Characterisation of the component(s) responsible for the trypsin-like activity of the multicatalytic proteinase

• Main Author: Savory, Peter John
• Published: University of Leicester 1992
• Subjects: 572
• Online Access: https://ethos.bl.uk/OrderDetails.do?uin=uk.bl.ethos.737399

The multicatalytic proteinase (MCP) is a 700 kDa multisubunit complex which is found in eukaryotic cells. MCP is involved in ubiquitin-dependent non-lysosomal protein degradation and has been implicated in the processing of antigens by the major histocompatability complex class 1 pathway. The MCP purified from rat liver is composed of at least 16 distinct subunits of molecular masses between 22 and 34 kDa. MCP is known to possess at least three distinct peptidase activities, described as the 'trypsin-like', 'chymotrypsin-like' and 'peptidylglutamylpeptide hydrolase' activities.

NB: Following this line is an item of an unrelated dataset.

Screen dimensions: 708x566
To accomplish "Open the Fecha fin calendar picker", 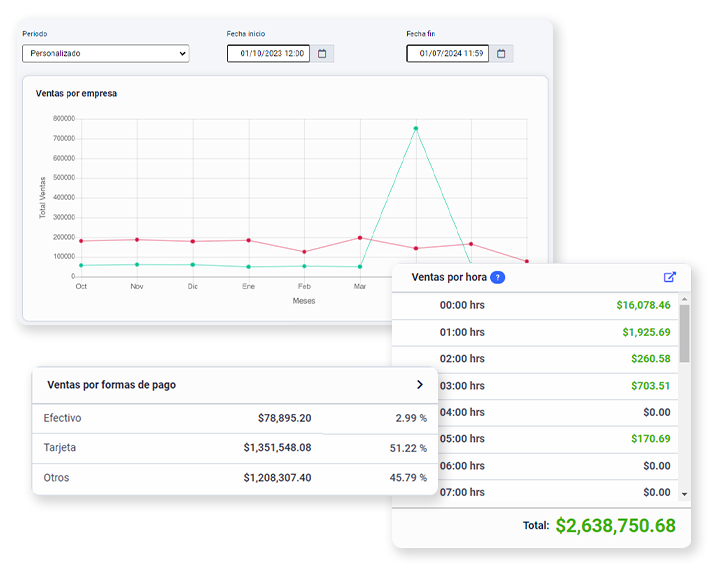I will [501, 54].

However, it is not known which subunits are responsible for the different peptidase activities. The main aims of my study were (1) to establish which subunit(s) possesses the active site responsible for 'trypsin-like' activity, (2) to identify the catalytic amino acid residues responsible for this activity and (3) to determine whether all MCP particles possess these components. 'Protection' experiments with the peptide aldehyde leupeptin, which is a specific reversible inhibitor of the 'trypsin-like' activity, have identified one or two subunits which possess thiol groups essential for 'trypsin-like' activity. These thiol groups are probably not involved in catalysis but may be located very close to the active site responsible for 'trypsin-like' activity. An active site specific peptidyl chloromethane which specifically inactivates the 'trypsinlike' activity, labels two distinct subunits of 23-24 kDa. One of these polypeptides is also labelled by an active site specific peptidyl diazomethane for the 'chymotrypsin-like' activity, in addition to three other distinct polypeptides of 28-23 kDa. Together these results suggest that one active site is responsible for 'trypsin-like' activity while four distinct active sites are responsible for 'chymotrypsin-like' activity. Affinity chromotography was carried out using an immobilised specific inhibitor of the 'trypsin-like' activity. The results of these studies suggest that all MCP particles purified from rat liver possess the catalytic component responsible for the 'trypsin-like' activity.